**Text passage**

Activities Subsequent to December 31, 2016
Sold San Francisco Office Asset
On February 14, 2017, the Company sold 222 Kearny Street, a 148,797-square-foot office building in San Francisco, to a
partnership led by LBA Realty for $51.8 million before credits, prorations and closing costs. The Company applied $45.0 million of
proceeds from the sale to pay down amounts outstanding under its unsecured revolving credit facility.
Entered into Agreement to Sell Los Angeles Redevelopment
On January 20, 2017, the Company entered into an agreement to sell 3402 Pico Boulevard, a 50,687-square-foot office
redevelopment and related development land in Santa Monica, for $34.0 million before credits, prorations and closing costs. The
Company expects this transaction to close in the first quarter of 2017, and intends to use proceeds to pay down amounts outstanding
under its unsecured revolving credit facility.

**Requirement**
Please turn the paragraph in the passage on property sales that begins "On February 14, 2017" into a short bulleted list that keeps its main facts.

**Recorded information**
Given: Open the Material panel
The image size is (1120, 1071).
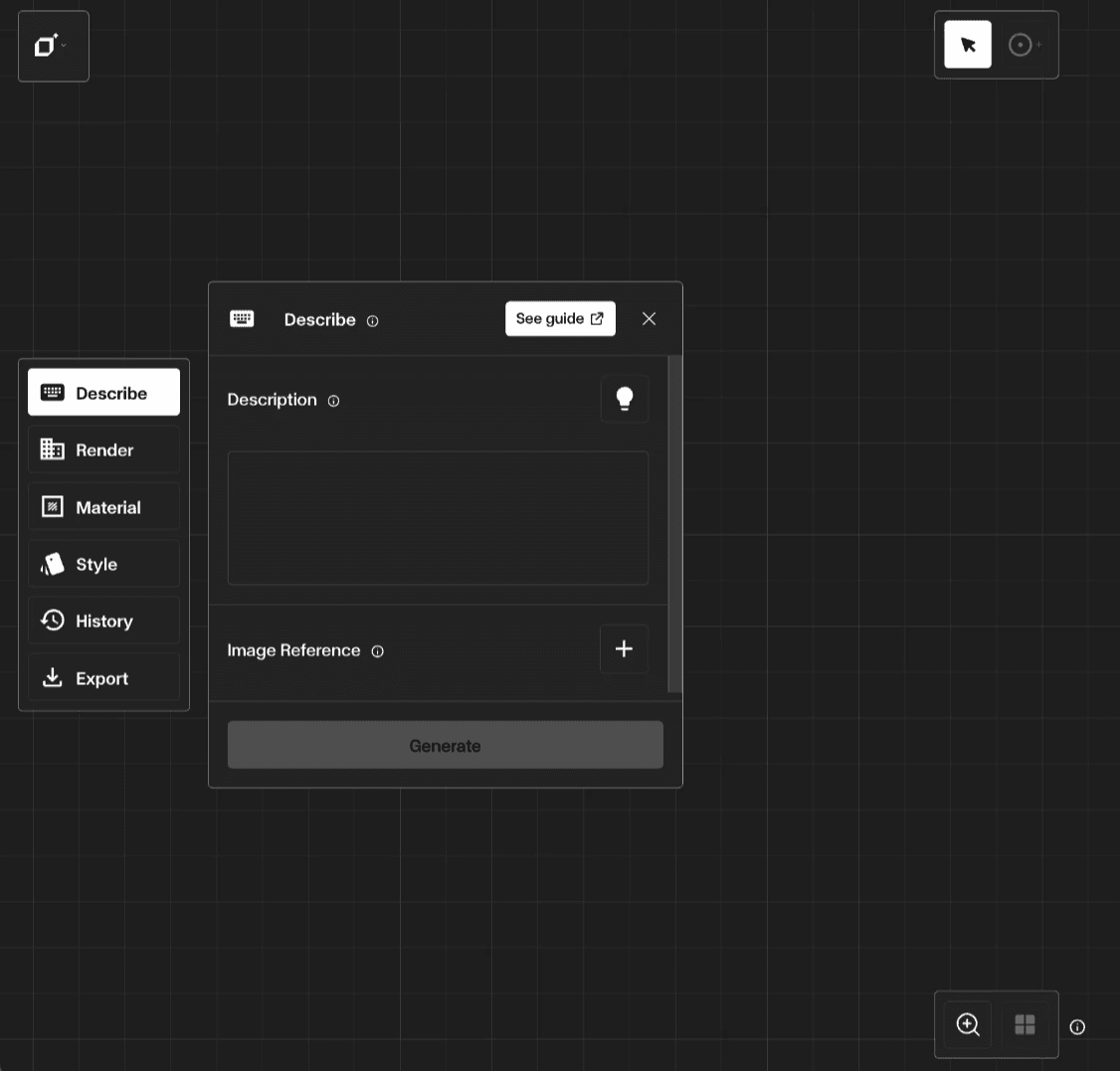Looking at the screenshot, I should (x=103, y=506).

**Final answer**
- Date of sale: February 14, 2017
- Property: 222 Kearny Street, a 148,797-square-foot office building in San Francisco
- Buyer: a partnership led by LBA Realty
- Price: $51.8 million before credits, prorations and closing costs
- Use of proceeds: $45.0 million went to pay down amounts outstanding under the Company's unsecured revolving credit facility